Pan-cancer and single-cell analysis of actin cytoskeleton genes related to disulfidptosis

Disulfidptosis was recently reported to be caused by abnormal disulfide accumulation in cells with high SLC7A11 levels subjected to glucose starvation, suggesting that targeting disulfidptosis was a potential strategy for cancer treatment. We analyzed the relationships between gene expression and mutations and prognoses of patients. In addition, the correlation between gene expression and immune cell infiltration was explored. The potential regulatory mechanisms of these genes were assessed by investigating their related signaling pathways involved in cancer, their expression patterns, and their cellular localization. Most cancer types showed a negative correlation between the gene-set variation analysis (GSVA) scores and infiltration of B cells and neutrophils, and a positive correlation between GSVA scores and infiltration of natural killer T and induced regulatory T cells.

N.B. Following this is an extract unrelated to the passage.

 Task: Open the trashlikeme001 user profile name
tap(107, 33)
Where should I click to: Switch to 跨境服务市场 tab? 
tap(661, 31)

Single-cell analysis revealed that ACTB, DSTN, and MYL6 were highly expressed in different bladder urothelial carcinoma subtypes, but MYH10 showed a low expression. Immunofluorescence staining showed that actin cytoskeleton proteins were mainly localized in the actin filaments and plasma membrane. Notably, IQGAP1 was localized in the cell junctions. In conclusion, this study provided an overview of disulfidptosis-related actin cytoskeleton genes in pan-cancer. These genes were associated with the survival of patients and might be involved in cancer-related pathways.